(DATASET EXTRACT Opens)

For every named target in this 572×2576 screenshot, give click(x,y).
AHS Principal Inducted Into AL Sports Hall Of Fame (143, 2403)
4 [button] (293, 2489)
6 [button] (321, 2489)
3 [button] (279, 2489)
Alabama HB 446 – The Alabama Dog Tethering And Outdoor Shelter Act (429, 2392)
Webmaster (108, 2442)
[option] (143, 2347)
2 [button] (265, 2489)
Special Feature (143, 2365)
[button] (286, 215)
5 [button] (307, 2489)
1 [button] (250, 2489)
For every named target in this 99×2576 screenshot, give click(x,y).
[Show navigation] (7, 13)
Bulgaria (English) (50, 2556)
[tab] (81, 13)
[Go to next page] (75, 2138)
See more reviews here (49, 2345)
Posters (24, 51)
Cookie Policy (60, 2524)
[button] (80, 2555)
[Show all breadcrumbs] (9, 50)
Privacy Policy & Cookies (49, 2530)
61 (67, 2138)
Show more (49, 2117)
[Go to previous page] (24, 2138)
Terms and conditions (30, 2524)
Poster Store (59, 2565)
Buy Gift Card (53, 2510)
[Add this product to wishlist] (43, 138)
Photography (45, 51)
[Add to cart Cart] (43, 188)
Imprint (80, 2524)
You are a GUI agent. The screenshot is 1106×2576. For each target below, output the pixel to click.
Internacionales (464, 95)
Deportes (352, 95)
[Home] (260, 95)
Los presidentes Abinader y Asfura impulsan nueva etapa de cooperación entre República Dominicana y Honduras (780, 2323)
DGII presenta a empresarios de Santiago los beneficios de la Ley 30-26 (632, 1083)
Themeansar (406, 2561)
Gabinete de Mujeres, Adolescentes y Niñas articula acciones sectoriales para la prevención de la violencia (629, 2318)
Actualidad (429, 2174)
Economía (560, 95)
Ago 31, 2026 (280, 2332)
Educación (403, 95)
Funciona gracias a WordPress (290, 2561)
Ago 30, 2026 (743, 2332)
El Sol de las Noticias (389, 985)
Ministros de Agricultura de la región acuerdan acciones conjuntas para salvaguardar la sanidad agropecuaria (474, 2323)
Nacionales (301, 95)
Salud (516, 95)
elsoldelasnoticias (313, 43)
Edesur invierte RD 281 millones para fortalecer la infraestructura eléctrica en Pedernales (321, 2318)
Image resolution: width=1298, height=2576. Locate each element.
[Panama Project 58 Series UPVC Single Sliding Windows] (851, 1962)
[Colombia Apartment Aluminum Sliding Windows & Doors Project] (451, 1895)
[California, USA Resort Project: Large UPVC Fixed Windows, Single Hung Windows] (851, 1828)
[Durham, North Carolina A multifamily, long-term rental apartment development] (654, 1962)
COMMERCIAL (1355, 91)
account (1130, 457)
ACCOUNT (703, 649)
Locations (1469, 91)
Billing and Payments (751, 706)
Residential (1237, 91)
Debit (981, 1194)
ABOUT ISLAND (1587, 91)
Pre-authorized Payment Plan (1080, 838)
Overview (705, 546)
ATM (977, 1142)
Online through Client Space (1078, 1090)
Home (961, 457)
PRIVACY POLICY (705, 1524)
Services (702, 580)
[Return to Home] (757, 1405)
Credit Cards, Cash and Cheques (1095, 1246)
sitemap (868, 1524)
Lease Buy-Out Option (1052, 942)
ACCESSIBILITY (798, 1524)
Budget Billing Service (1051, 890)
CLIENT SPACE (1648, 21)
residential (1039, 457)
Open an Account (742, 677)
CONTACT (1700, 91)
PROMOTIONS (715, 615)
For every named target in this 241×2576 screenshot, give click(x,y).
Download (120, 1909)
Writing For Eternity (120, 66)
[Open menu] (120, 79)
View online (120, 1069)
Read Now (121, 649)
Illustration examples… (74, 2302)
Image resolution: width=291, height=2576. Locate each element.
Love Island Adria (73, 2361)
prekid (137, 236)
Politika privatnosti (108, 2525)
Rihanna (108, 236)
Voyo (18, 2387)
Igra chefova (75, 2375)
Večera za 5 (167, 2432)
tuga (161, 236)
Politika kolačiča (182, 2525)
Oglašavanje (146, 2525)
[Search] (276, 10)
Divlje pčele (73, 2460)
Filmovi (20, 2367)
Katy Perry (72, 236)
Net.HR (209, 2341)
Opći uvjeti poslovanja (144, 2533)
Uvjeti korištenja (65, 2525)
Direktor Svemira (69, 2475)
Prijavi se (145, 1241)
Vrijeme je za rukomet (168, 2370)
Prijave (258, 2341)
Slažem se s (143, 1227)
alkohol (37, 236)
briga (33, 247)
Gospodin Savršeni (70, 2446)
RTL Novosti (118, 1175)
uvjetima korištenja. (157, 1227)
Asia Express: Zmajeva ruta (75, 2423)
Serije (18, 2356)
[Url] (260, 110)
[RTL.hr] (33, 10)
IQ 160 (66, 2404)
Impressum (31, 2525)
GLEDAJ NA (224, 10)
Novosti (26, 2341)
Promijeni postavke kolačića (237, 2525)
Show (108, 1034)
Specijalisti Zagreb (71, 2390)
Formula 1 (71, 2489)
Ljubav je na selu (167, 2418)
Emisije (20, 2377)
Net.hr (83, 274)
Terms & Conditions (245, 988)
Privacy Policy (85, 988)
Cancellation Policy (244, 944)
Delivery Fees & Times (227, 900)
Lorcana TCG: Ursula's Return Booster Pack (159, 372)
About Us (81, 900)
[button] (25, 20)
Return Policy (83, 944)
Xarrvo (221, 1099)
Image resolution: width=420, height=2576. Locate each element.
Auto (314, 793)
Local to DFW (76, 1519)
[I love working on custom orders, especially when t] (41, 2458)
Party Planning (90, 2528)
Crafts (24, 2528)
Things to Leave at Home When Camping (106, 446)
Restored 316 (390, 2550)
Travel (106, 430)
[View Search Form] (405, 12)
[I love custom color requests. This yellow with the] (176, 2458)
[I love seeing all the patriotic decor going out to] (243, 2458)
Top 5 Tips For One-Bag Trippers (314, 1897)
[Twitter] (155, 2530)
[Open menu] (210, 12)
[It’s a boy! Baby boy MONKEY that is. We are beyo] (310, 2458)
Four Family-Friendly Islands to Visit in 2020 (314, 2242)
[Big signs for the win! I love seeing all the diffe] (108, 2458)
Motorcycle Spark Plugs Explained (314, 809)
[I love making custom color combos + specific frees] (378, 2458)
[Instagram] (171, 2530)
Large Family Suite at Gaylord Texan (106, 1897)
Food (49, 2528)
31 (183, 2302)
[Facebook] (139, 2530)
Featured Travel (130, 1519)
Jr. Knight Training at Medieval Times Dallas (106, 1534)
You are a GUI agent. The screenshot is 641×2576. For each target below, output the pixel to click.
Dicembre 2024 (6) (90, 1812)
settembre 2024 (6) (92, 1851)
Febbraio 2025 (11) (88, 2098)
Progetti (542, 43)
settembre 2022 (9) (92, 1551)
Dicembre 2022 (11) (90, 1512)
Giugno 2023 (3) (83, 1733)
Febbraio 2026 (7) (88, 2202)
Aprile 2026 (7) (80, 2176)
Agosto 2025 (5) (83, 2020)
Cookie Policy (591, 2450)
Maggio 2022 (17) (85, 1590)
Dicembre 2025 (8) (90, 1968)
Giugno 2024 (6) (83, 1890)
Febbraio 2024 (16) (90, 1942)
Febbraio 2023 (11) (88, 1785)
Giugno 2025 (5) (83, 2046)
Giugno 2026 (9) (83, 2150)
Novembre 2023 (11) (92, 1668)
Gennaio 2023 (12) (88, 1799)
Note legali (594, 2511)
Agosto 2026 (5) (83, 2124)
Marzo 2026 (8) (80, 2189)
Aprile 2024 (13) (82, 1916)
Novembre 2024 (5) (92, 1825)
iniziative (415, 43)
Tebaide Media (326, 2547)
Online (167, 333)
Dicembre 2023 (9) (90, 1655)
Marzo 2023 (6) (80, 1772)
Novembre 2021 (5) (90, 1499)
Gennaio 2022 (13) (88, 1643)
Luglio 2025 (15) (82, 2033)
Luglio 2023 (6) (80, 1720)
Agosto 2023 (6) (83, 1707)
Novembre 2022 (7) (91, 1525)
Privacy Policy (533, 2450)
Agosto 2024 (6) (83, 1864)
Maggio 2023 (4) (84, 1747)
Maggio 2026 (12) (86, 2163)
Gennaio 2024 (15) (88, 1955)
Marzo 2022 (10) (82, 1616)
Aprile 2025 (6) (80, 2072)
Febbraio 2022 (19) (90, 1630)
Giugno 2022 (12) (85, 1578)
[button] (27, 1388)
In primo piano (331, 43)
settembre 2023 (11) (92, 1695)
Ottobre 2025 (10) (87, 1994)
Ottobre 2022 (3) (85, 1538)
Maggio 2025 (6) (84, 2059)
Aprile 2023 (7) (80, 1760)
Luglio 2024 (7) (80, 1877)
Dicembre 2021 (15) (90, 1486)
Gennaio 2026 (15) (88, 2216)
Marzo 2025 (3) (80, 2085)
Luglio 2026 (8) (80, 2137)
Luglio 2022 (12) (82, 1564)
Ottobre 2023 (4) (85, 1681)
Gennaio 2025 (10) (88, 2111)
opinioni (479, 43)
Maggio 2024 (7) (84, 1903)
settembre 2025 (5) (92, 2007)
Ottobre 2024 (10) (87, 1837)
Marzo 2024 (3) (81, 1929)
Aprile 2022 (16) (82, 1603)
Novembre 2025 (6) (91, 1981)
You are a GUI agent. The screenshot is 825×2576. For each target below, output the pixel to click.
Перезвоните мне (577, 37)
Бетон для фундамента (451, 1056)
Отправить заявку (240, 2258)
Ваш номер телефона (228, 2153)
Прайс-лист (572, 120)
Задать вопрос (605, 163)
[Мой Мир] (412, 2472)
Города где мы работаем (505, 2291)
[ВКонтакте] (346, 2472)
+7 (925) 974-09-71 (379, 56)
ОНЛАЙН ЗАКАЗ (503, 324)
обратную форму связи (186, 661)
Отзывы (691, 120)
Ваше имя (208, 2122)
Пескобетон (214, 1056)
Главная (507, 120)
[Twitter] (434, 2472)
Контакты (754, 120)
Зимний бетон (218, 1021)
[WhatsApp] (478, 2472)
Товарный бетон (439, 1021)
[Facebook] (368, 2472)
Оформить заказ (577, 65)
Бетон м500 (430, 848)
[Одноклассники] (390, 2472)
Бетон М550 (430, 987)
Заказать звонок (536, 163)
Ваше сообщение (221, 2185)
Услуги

(DATASET EXTRACT Closes)

#### DESCRIPTION OF THE TASK
Transcribe the lines above between the line holding "Imprint (80, 2524)" and the line holding "Themeansar (406, 2561)", inclusive, exactly as they stand and with nothing added.

#### ANSWER FOR THE TASK
Imprint (80, 2524)
You are a GUI agent. The screenshot is 1106×2576. For each target below, output the pixel to click.
Internacionales (464, 95)
Deportes (352, 95)
[Home] (260, 95)
Los presidentes Abinader y Asfura impulsan nueva etapa de cooperación entre República Dominicana y Honduras (780, 2323)
DGII presenta a empresarios de Santiago los beneficios de la Ley 30-26 (632, 1083)
Themeansar (406, 2561)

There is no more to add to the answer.